The teen years with our now grown children gave plenty of fog, some of it dense.
(The following events are retold with Kathryn’s permissions and edits.)
More than a decade ago our daughter Kathryn attended a one year high school class reunion/party about two hours from home. The plan was to stay there for the night. My husband was away for work and I was home alone that weekend. Then came the thing every parent dreads.
Three AM, yes, it was literally three AM call when my cell phone rang, but I was in such a dead sleep I could not get to it before it stopped. The caller ID said it was Kathryn. Trying unsuccessfully to not panic, I spent the next several minutes calling back and missing her, praying frantically the whole time.
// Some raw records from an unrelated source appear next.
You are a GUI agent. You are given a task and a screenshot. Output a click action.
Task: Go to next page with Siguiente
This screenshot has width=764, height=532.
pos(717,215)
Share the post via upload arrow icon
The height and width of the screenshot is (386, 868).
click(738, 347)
My heart was racing and my fearful imaginations seemed to have no limits. Finally, we connected. She was calling from about an hour from home. She was safe, but she had fallen asleep at the wheel. The car was totaled on a tree at the side of the road. Thank God for airbags! Fortunately, someone saw her, called the police and stayed with her until they arrived.
Once I knew she was safe and the officer told me to come get her, I had already dressed so I climbed in the car. With 60 long minutes to get my head and heart in line with God, I had a lot of questions for Kathryn and for God. I was truly thankful she was well and safe. A car is a car. It was not the problem, (at least not in the predawn hours.) When I arrived at the meeting point I remember hugging her and never wanting to let go! We sat on a bench until I was ready to turn around for the 60 minutes home, with the officer sitting guard over us in his cruiser until we were ready to leave.
The ride home was good. We talked for a while, but I let her succumb to sleep as I fought to stay awake now that the adrenaline had subsided.
This event had a good ending with Kathryn safe. We still had things to talk about, but sometimes the natural consequences are enough.
I am grateful for the times when the light of God, like in the photo, shows brightly through the fog. Not all the events of the teen years had such positive endings, at least in the short-term. I think it is safe to say though, that the many foggy circumstances we faced during that season look a lot clearer as we look back.
I encourage you to keep moving through the fog of life. God did not cause it. The brokenness of this world makes it. Don’t give up. Keep seeking the face of God even when you feel abandoned. He is more interested in you getting through than you are. He will eventually burn the fog away! Let’s take to heart the words of Jeremiah from Lamentations 3. (emphasis mine.)
16 He has made my teeth grind on gravel,
and made me cower in ashes;
17 my soul is bereft of peace;
I have forgotten what happiness is;
18 so I say, “My endurance has perished;
so has my hope from the Lord.”
19 Remember my affliction and my wanderings,
the wormwood and the gall!
20 My soul continually remembers it
and is bowed down within me.
21 But this I call to mind,
and therefore I have hope:
22 The steadfast love of the Lord never ceases;
his mercies never come to an end;
23 they are new every morning;
great is your faithfulness.
24 “The Lord is my portion,” says my soul,
“therefore I will hope in him.”
I close with Kathryn’s practical admonition she shared with me as we talked about this post. “No one thinks they will fall asleep at the wheel…so please take care to not drive when you are tired!”